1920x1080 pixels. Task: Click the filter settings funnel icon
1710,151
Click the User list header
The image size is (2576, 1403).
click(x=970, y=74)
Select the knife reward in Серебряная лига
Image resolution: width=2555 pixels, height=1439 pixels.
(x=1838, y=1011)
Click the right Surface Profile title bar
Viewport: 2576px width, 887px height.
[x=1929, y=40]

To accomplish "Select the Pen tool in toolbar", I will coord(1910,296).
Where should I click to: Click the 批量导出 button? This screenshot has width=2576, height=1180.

------------------------

:: AIM OF THE EXERCISE ::
Every entry must be duplicated exactly as it stands.

:: WRITTEN REPLY ::
1920x1080 pixels. Task: Click the filter settings funnel icon
1710,151
Click the User list header
The image size is (2576, 1403).
click(x=970, y=74)
Select the knife reward in Серебряная лига
Image resolution: width=2555 pixels, height=1439 pixels.
(x=1838, y=1011)
Click the right Surface Profile title bar
Viewport: 2576px width, 887px height.
[x=1929, y=40]

To accomplish "Select the Pen tool in toolbar", I will coord(1910,296).
Where should I click to: Click the 批量导出 button? This screenshot has width=2576, height=1180.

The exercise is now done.